Rough first post. But death is damn hard. Especially with some young kids. My wife and I just had to put down our beloved dog Chip. Chipford Beaumont McGee to be exact. A gentleman in his own right and nothing but full of love for anyone who would offer him some attention. I miss him so much. There is nothing like the hole in the home when that familiar nose and predictable nail-click on the floor is gone.
I still think I see him moving around and there is this weird up/down feeling I get. He will always be here, but damn- this wasn't how I saw this ending.
Cancer got him. Lymphoma. With treatment we got 9 more months. In the last month his front paw went lame (nerve issue, likely due to cancer) and his breathing became shorter. Yesterday it was just too much. We took him in and gave him our last love.

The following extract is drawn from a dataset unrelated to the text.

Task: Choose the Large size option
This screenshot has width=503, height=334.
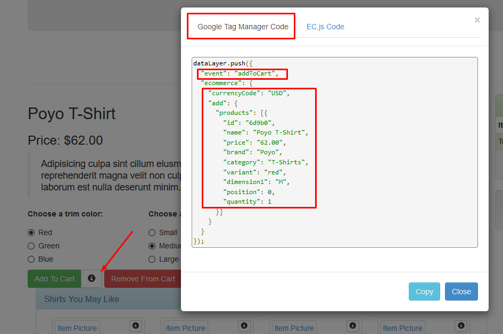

I've had animals die on me. But up until this point, I never had to be there at the moment of expiration. Yesterday was different. As the adult now, I sat there, cradling this poor animal who had given nothing but all of himself slowly slip away, his breathing slowing to a stop and then his heart fading. It was so peaceful. But it was so hard. We knew this was happening eventually, but when the time came down, letting go of your best little buddy who was there before your wife, your kids, and your profession is not easy. I felt guilty-like I gave him the cancer. Like I was the one at fault because he couldn't live forever. The hardest part? Walking away from a lifeless body on the floor- like giving up. How did my parents do this? Why did I have no expectations of how I would handle this.
I know there was nothing I could do. But it doesn't change my feelings.
And that doesn't even start to bring up the fact that I can't explain to the kiddos why Chip-Dog didn't come home with me. Or why my eyes were so red.
This isn't over and seems like it will only get harder before it gets easier. When is the acceptance phase?